Gerald Spice, pastor of St. James, performs an animal blessing.
You know it’s October at St. James Lutheran Church, an ELCA congregation in Grosse Pointe, Mich., when their pastor, Gerald Spice, starts taking his antihistamines.
For the past eight years, St. James has celebrated St. Francis Day with a blessing of the animals even though, Gerald explains, “I happen to be allergic to animal hair.”
“Pets are very important to the members of this congregation,” says Gerald, who was inspired to start the tradition at his congregation when he’d seen other churches having success with it.
St. Francis Day is celebrated each year on Oct. 4, in commemoration of St. Francis of Assisi’s feast day. St. Francis is the patron saint of animals and ecology and was the author of a number of hymns about animals and creation.
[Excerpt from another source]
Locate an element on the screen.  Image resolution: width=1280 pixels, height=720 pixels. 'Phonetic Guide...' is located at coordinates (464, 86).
“St. Francis loved the animals,” Gerald says, and, judging by the attendance at each year’s Saturday service, members of St. James love their animals, too.
The service is short so as not to “test the patience of the animals,” as Gerald puts it. Each year it features singing St. Francis’ “All Creatures of Our God and King,” a reading of the creation story from Genesis, a brief homily, and a litany of blessing for the pets present.
At the end of the service, attendees may bring their pets forward for an individual blessing, and then they get to take a keepsake home with them. One year every pet got a special treat. Another year everyone took home a photograph of their pet receiving the blessing. This time around everyone will receive a small icon of St. Francis.
“Once we started doing (the blessing), folks loved it,” Gerald says. “Especially some of the older members who live alone, their pets are real companions to them,” he continues. “They’re also really important to young families. Children love their pets and become very attached.”